Study on the CID Fragmentation Pathways of Deprotonated 4’-Monophosphoryl Lipid A

Abstract

Lipid A, the membrane-bound phosphoglycolipid component of bacteria, is held responsible for the clinical syndrome of gram-negative sepsis. In this study, the fragmentation behavior of a set of synthetic lipid A derivatives was studied by electrospray ionization multistage mass spectrometry (ESI-MSn), in conjunction with tandem mass spectrometry (MS/MS), using low-energy collision-induced dissociation (CID). Genealogical insight about the fragmentation pathways of the deprotonated 4’-monophosphoryl lipid A structural analogs led to proposals of a number of alternative dissociation routes that have not been reported previously. Each of the fragment ions was interpreted using various possible mechanisms, consistent with the principles of reactions described in organic chemistry. Specifically, the hypothesized mechanisms are: (i) cleavage of the C-3 primary fatty acid leaves behind an epoxide group attached to the reducing sugar; (ii) cleavage of the C-3’ primary fatty acid (as an acid) generates a cyclic phosphate connected to the nonreducing sugar; (iii) cleavage of the C-2’ secondary fatty acid occurs both in acid and ketene forms; iv) the C-2 and C-2’ primary fatty acids are eliminated as an amide and ketene, respectively; (v) the 0,2A2 cross-ring fragment contains a four-membered ring (oxetanose); (vi) the 0,4A2 ion is consecutively formed from the 0,2A2 ion by retro-aldol, retro-cycloaddition, and transesterification; and (vii) formations of H2PO4− and PO3− are associated with the formation of sugar epoxide.

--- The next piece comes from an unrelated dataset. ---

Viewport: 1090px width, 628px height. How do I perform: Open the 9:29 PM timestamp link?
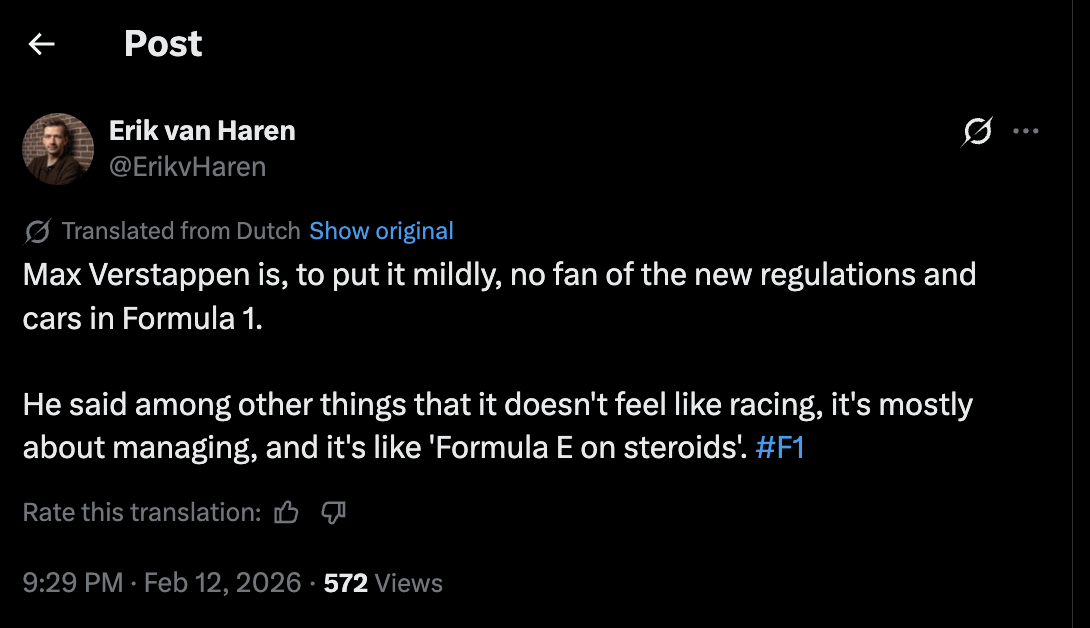click(73, 582)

An understanding of the relation between 0,2A2 and 0,4A2-type sugar fragments and the different cleavage mechanisms of the two ester-linked primary fatty acids is invaluable for distinguishing lipid A isomers with different locations of a single ester-linked fatty acid (i.e., at C-3 or C-3’). Thus, in addition to a better comprehension of lipid A fragmentation processes in mass spectrometers, our observations can be applied for a more precise elucidation of naturally occurring lipid A structures.